• Problem to work on: Using the entries below, copy out all lines where "will" is found.

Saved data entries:
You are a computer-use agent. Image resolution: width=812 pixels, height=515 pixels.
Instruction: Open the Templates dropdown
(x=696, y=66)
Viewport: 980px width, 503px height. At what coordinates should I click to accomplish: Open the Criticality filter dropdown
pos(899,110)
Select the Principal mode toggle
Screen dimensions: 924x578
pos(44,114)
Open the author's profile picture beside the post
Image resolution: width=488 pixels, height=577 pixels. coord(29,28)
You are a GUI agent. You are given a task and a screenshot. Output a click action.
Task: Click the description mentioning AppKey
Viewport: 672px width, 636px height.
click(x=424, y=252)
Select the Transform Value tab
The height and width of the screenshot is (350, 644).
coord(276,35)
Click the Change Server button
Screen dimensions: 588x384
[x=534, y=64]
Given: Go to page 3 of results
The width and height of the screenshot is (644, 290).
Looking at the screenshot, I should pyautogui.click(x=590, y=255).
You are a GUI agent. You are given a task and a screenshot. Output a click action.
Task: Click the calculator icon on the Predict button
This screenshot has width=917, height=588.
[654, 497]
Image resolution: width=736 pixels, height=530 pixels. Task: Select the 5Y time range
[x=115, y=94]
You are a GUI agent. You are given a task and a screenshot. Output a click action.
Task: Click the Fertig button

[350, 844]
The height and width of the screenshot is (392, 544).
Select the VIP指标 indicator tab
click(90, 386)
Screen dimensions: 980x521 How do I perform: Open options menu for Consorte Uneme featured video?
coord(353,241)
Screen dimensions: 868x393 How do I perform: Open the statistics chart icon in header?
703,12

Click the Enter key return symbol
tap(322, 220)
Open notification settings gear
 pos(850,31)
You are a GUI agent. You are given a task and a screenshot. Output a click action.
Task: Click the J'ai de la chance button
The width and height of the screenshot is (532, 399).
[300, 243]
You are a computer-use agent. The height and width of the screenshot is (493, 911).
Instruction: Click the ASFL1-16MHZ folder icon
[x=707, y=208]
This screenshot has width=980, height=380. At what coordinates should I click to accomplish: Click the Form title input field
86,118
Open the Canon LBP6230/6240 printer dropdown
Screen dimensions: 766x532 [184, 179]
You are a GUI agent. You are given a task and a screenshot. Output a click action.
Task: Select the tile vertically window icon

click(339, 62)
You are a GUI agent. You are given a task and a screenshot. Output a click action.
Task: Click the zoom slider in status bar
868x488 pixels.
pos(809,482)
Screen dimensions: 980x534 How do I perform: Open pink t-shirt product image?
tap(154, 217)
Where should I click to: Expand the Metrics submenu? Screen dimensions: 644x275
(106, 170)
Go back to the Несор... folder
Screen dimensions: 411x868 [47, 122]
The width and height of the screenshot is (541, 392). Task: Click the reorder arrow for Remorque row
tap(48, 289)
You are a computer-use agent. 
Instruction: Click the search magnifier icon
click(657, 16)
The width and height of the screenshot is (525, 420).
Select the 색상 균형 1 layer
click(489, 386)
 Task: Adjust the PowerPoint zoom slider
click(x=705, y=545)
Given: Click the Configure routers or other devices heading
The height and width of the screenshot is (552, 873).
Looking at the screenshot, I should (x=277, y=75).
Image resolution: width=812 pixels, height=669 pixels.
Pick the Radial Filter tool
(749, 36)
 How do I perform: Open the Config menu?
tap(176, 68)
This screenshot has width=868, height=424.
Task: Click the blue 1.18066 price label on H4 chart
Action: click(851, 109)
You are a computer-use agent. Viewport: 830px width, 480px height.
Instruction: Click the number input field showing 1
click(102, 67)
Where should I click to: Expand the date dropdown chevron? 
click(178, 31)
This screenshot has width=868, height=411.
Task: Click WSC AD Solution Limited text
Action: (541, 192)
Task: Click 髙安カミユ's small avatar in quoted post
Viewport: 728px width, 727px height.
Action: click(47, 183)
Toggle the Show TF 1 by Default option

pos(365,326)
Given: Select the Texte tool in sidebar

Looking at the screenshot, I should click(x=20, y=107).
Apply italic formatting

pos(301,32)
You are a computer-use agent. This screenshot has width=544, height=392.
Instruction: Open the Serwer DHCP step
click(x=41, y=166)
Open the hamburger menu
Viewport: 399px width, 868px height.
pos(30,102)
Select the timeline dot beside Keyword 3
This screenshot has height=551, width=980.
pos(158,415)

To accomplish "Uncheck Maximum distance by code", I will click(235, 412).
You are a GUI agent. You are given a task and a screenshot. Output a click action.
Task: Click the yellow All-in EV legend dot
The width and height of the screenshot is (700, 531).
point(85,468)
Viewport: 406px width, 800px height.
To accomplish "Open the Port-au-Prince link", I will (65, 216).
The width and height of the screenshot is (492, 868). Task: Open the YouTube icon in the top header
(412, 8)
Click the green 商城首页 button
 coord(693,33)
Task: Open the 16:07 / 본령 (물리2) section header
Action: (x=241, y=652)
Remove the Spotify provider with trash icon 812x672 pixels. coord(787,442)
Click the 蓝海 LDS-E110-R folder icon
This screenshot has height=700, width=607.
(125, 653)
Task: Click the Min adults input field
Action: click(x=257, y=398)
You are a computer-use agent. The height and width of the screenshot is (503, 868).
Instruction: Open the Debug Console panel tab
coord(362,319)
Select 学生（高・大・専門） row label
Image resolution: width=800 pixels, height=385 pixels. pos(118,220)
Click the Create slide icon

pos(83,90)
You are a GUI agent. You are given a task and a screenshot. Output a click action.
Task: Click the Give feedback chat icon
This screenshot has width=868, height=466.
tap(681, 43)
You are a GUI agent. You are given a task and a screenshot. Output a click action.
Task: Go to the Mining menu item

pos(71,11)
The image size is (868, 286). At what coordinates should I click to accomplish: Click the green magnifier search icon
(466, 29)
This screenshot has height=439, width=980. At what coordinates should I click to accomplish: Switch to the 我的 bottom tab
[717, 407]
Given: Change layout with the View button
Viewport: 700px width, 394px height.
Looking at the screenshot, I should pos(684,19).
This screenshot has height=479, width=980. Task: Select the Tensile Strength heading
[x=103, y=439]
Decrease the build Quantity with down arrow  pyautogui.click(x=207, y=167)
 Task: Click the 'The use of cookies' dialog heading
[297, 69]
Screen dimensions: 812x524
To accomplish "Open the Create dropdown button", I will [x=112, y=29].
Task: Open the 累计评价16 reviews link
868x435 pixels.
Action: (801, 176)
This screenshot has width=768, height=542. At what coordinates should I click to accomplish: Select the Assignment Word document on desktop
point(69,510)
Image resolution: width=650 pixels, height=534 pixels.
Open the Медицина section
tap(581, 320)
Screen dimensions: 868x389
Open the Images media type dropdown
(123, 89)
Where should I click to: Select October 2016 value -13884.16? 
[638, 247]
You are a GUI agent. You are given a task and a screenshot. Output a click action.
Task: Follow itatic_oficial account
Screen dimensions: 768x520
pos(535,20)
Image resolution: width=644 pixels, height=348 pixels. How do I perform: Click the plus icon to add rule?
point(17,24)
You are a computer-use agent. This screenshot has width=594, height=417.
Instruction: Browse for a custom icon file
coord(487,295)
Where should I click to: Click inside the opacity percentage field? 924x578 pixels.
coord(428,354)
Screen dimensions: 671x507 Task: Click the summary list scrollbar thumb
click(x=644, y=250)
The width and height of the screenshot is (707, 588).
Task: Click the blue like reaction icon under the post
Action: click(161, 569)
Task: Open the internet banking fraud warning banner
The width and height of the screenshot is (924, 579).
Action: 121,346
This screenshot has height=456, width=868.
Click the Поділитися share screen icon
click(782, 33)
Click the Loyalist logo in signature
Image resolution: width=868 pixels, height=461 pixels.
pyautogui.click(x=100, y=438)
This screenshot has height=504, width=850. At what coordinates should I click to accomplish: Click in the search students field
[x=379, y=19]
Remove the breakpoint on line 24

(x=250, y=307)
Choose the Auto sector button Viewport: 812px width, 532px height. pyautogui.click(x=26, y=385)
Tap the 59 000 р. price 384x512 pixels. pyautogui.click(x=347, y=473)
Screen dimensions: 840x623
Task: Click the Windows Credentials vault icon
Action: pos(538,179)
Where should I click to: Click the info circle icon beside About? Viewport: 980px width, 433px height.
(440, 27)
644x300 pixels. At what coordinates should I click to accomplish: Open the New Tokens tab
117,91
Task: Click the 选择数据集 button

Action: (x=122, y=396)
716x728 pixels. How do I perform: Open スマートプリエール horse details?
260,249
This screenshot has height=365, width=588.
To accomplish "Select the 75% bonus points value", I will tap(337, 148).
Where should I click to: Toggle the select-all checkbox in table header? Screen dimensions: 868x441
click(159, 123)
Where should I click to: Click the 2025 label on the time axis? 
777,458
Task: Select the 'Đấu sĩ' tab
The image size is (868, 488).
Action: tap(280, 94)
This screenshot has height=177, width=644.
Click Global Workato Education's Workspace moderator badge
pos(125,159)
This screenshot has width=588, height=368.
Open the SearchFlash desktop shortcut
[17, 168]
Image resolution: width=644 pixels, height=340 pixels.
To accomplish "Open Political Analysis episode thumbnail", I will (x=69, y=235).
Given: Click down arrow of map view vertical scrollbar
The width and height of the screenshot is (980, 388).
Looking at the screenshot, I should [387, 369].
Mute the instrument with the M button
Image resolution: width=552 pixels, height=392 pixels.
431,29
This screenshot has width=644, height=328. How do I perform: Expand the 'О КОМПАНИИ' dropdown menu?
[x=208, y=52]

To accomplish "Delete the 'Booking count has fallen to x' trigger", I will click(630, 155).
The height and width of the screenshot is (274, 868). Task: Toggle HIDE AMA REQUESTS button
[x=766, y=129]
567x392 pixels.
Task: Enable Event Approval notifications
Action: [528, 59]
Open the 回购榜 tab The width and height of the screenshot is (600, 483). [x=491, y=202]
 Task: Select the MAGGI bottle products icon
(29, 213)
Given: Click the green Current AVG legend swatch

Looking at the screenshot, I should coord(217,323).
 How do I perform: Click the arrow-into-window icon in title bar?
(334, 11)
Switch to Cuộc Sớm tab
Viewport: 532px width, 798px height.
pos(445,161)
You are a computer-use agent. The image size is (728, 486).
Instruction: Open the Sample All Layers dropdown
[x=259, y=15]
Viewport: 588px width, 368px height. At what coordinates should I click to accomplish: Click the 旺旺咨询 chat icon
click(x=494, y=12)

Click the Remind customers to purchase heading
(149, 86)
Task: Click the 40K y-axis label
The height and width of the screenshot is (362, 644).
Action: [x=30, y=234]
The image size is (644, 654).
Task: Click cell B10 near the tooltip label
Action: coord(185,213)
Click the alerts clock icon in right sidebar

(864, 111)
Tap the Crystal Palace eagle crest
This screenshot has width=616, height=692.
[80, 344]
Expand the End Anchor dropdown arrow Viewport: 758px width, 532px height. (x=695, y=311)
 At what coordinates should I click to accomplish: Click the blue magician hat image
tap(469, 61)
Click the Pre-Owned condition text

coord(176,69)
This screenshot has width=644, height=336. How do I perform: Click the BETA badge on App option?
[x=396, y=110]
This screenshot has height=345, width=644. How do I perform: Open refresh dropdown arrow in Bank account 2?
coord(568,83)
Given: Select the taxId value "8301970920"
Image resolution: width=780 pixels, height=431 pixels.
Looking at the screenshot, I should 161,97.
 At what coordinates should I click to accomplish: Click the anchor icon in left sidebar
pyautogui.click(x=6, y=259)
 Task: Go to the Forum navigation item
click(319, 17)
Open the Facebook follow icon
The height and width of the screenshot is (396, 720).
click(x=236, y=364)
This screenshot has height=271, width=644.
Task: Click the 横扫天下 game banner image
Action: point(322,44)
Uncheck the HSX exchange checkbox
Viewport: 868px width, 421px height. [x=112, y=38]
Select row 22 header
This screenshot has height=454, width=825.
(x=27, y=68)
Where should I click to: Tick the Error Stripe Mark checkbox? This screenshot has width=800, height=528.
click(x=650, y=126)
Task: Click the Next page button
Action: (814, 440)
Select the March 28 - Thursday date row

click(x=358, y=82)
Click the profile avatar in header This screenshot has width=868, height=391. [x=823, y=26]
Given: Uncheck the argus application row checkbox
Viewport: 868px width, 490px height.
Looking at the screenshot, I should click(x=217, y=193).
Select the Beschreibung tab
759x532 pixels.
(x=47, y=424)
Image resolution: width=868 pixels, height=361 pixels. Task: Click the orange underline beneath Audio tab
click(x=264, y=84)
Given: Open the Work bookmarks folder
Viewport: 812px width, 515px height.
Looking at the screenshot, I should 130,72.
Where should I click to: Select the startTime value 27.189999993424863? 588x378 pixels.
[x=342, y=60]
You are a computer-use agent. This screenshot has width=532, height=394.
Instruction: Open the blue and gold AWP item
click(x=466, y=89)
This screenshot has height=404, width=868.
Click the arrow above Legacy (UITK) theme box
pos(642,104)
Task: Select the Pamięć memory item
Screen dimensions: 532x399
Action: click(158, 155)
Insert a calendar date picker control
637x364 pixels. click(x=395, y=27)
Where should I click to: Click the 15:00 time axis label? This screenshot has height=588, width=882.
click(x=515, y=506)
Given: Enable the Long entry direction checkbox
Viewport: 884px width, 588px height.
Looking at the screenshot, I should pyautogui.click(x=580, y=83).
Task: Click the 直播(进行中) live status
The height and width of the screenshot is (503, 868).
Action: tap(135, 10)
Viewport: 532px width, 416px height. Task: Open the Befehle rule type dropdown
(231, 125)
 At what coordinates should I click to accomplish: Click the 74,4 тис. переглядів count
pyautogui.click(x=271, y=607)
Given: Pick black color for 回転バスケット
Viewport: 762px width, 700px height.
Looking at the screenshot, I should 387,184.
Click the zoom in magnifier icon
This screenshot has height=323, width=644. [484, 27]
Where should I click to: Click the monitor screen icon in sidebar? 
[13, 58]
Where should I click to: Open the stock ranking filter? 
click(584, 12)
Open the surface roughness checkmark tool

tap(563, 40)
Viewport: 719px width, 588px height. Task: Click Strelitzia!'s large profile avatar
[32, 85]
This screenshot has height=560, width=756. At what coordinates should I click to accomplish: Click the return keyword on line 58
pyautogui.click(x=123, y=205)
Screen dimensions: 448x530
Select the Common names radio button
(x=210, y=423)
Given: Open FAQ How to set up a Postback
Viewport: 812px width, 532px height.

• Task solution:
To accomplish "Uncheck Maximum distance by code", I will click(235, 412).
To accomplish "Open the Port-au-Prince link", I will (65, 216).
To accomplish "Open the Create dropdown button", I will [x=112, y=29].
To accomplish "Select the 75% bonus points value", I will tap(337, 148).
To accomplish "Open Political Analysis episode thumbnail", I will (x=69, y=235).
To accomplish "Delete the 'Booking count has fallen to x' trigger", I will click(630, 155).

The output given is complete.